The Flint story is complicated.  Having lost nearly 100,000 people the last half century, Flint is one of many Michigan cities that crashed after the American automotive industry faded in the seventies.  Now about half the size it was in 1960, Flint has found itself in the midst of financial and social collapse.  While still flush with money and people in 1964, they planned to build a pipeline to bring water from Lake Huron.  But financial troubles forced them to buy water from the City of Detroit.  Prompted by Flint's financial collapse, but also dissatisfied with the City of Detroit, Flint explored other options in recent years. 

When they decided to buy water from a regional water company, they had to find another source of water until the new supplier could finish the pipeline.  Their only other choice seemed to be extraction from the Flint River.  The quality of the river water had always been a concern, but desperate times called for desperate measures.  Flint began drawing water from the river in spring of 2014, still waiting for their new pipeline to be completed.
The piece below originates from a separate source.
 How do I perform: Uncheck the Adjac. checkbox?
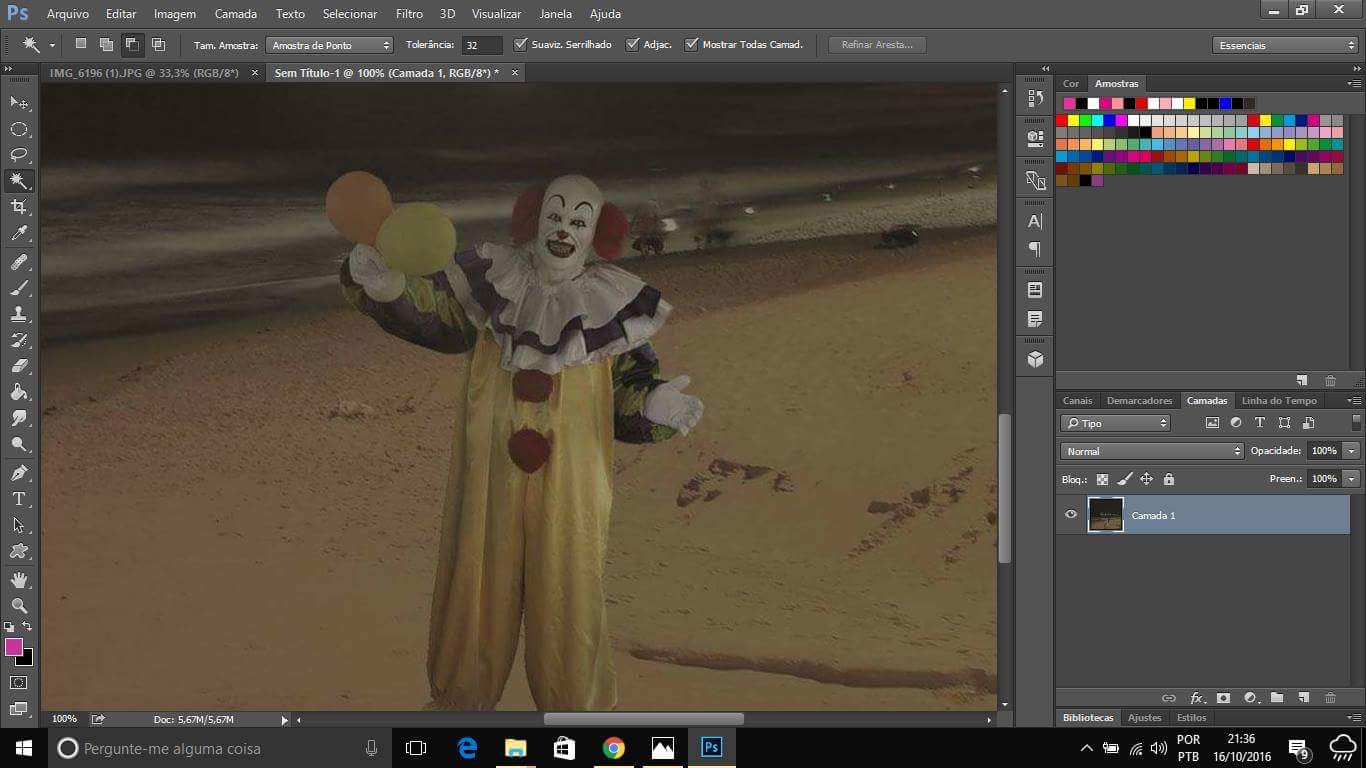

The Flint River water was high in iron and very corrosive.  Flint's distribution system had many lead pipes and the corrosive nature of the water dissolved the lead, a potent neurotoxin.  This might have gone unnoticed but a local pediatrician detected high lead levels in the blood tests of children suffering from a variety of inexplicable health problems.  Both the Charleston and Flint tales testify to the risks that arise anytime a community draws water from a river that has passed by larger industrial cities, their sewage treatment facilities and the farmland that surrounds them. 

Blair and many counties in similar geographic circumstances usually draw their water from tree-covered headwaters that generally generate high quality water, even before it undergoes any treatment.  Reservoirs from Hollidaysburg to Tyrone are served by creeks and streams that originate on the forested Allegheny Front or Brush Mountain.  Besides this accident of geography, Altoona Water Authority's watershed protection coordinator Tobias Nagle, explains that Blair County water systems have been proactive in avoiding problems like Flint's.  Besides daily lab testing, the authority has had a corrosion control and prevention program in place for decades.  Particularly when difficulties arise like those in Flint and Charleston, we should be reminded of the importance of both watershed protection and the preventive programs that help us to avoid serious water quality problems.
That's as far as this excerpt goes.